1級キャリアコンサルティング技能検定試験を受検される際、

「事例指導」という言葉の意味を色々考えてみることがあると思います。

 

ある先生がポロッと言葉にされていたことがありました。

 

《「指導」って言葉はあまり良くないのかもしれないね。

例えば、柔道では「指導」という表現はどんな時に使われるかな。
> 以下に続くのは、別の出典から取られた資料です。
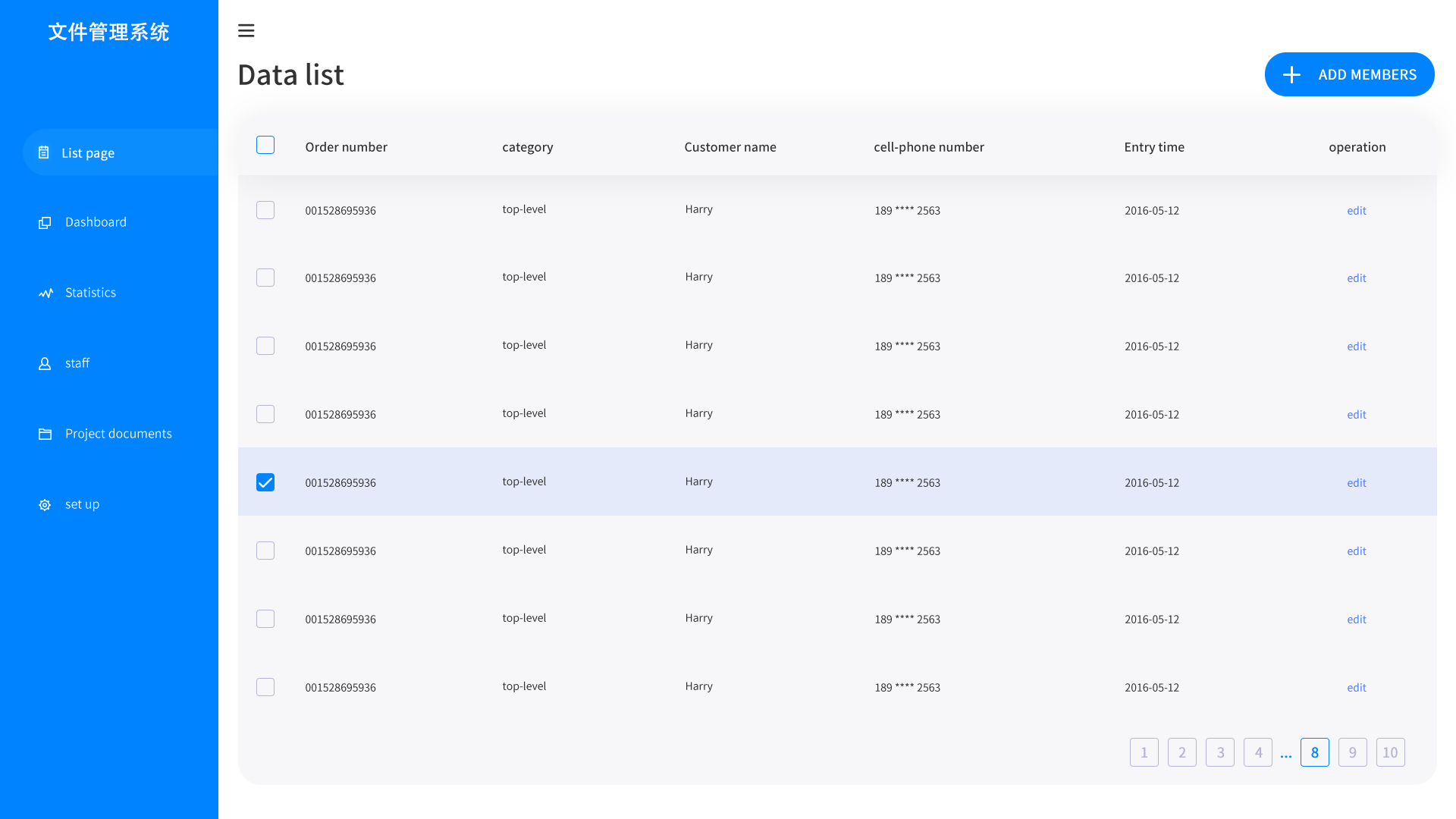
Task: Go to page 10 in pagination
Action: [x=1390, y=752]
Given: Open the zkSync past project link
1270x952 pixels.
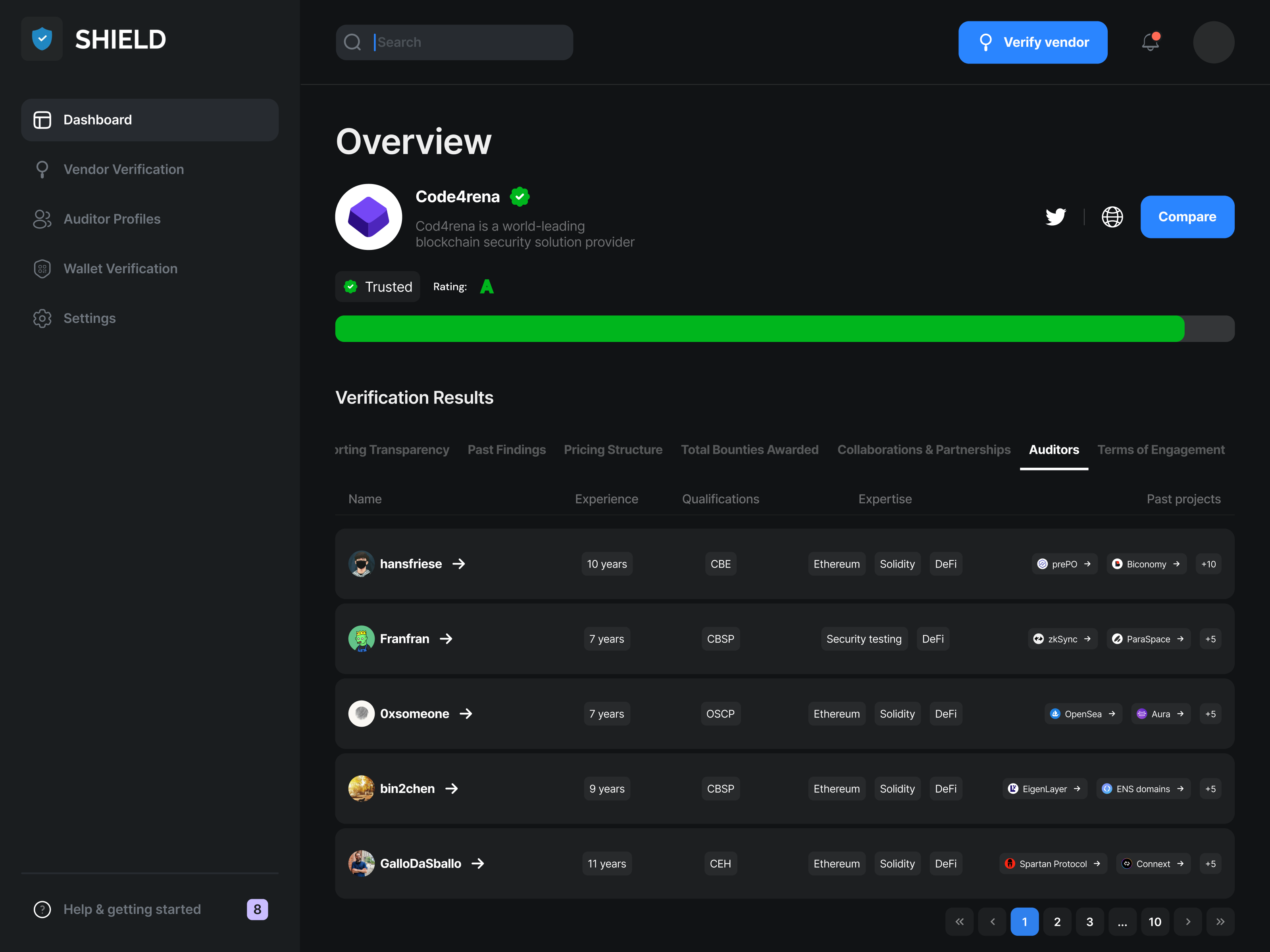Looking at the screenshot, I should [x=1062, y=639].
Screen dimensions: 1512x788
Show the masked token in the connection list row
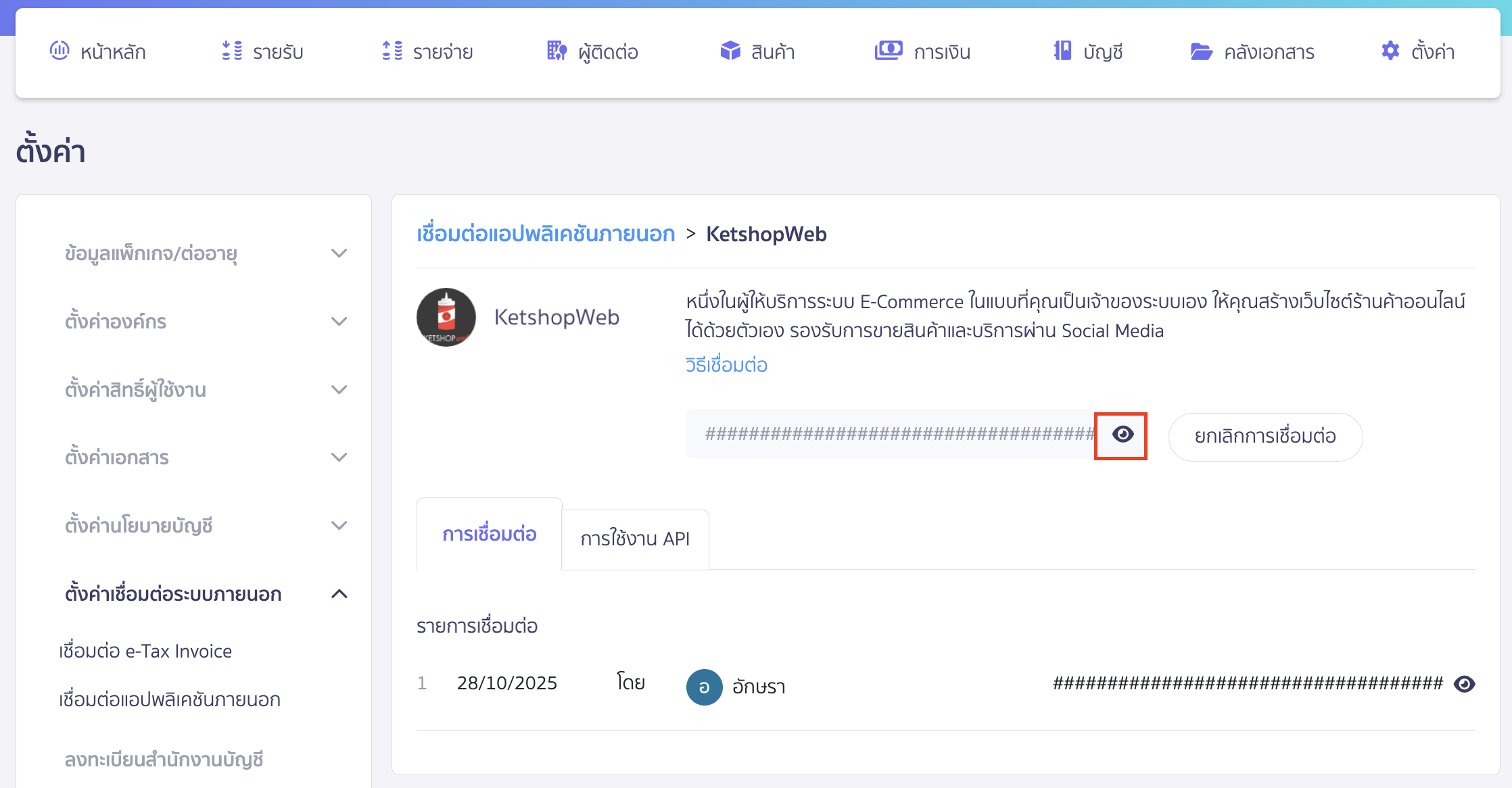(1465, 683)

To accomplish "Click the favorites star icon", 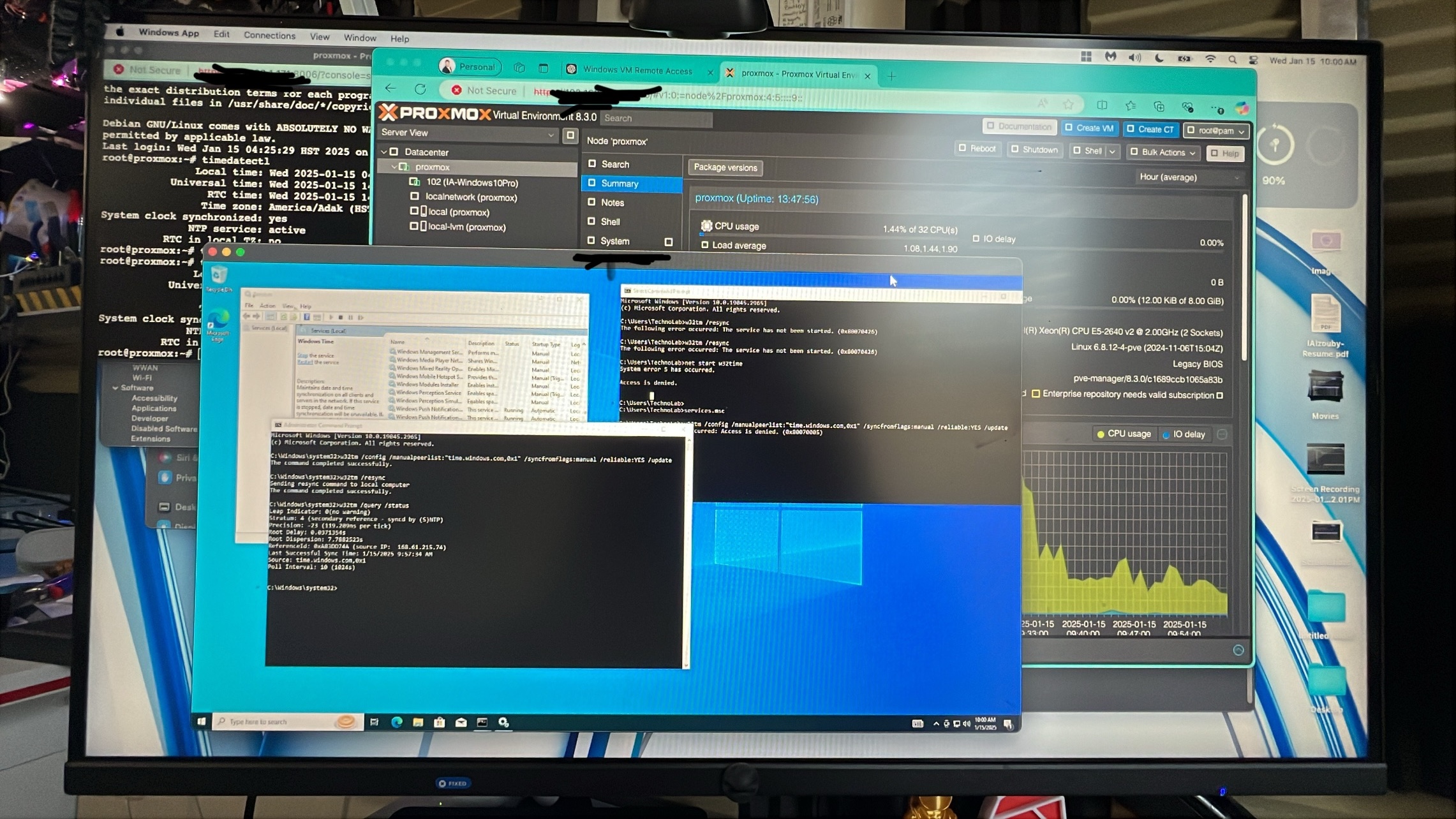I will click(1068, 103).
》

 

このお話しを受けた時、

確かに、

柔道精神に反するような際に「指導」が告げられるな…

と想像したものです。

 

さて、今回はキャリアコンサルタントとの事例指導面接をイメージしながら、

1級キャリアコンサルティング技能検定の実技試験(論述・面接)について、

考え方を一つの視点で意見してみたいと思います。


※今回の記事タイトル「正しい面談方法」としていますが、

そもそも「正しい面談方法」という表現自体、相応しくないのですが、

短くわかりやすく書いているつもりです。

 

多くの事例指導者(受検者)の方は、

事例相談者の職業的・人間的な成長や、また相談者へのより良い支援を考え、良かれと考え、

事例相談者に不足している知識や技能、態度等々を育成しようと思っているかもしれません。

 

目の前のキャリアコンサルタントが一定水準での能力等の質を獲得してもらうことによって、

相談者(クライエント)に対して適切な対応・サービスが提供できることにつながると思うからこそなせる業だと感じます。

 

しかし、

このような考え方を持っている事例指導者の場合、

キャリアコンサルタントとしての使命感や職業観などに過度に焦点が絞られがちになる可能性があると感じます。

 

ご縁のある熟達者の方々と話しをしていて思うことは、

倫理観はもちろん、とても高い水準での知識や能力基盤をベースに意見交換等を行なっているシーンに出会うことがあります。

 

見方を変えるとそこで話し合っていることは、

その人たちの価値観の押し付けにもなり得るのではないかと感じることがあります。

※かくいう私も…(私の場合、決して高い水準ではありません)確かに自分の価値観や枠組み等でそこに注目してムキになって議論してしまいます。

 

事例指導の面接は、

事例相談者に対し、キャリアコンサルタントとして必要な知識や技能、

能力等を育成していくものに留まるわけではなく、

それ以上に、

その事例相談者が自身の段階や職業的な発達を踏まえ、

社会的自立・自律のために必要となる基盤を理解し、

主体的に自己指導スキルを高められ、

自身の能力育成に努めようと意思決定できる場になるのではと思います。

 

そうした場を事例指導者が提供・創造できることが必要なんだとつくづく感じています。

 

1級CC論述試験等においても、

せっかく自由に記述ができるスペースがあるにもかかわらず、

事例指導者(受検者)が何かにとらわれた考え方になってしまい、

結果、画一的な表現に収まっている状態になることはもったいない気がします。

 

事例に書かれている文字を表面的に追っかけてしまうことにならないよう、

事例をまとめている事例相談者への事例指導面接を立体的にイメージして考えてみたいものです。

 

事例指導の面接は、

相談者(クライエント)への適切な面談方法や諸活動観(仕事観)等のみに

焦点を当てていく場ではありません。

※事例相談者に言い訳をさせてしまう場にしていること自体、その人の成長を邪魔していることになると思います。

 

私たちが自分自身を含めキャリアコンサルタントのキャリア観のあり方、

キャリアの中心的な課題を明確にしていく必要があるように思います。

 

技能検定試験を通し、

そうした視点等を得られる訓練を重ねていくことが真の学びにつながるのではと感じています。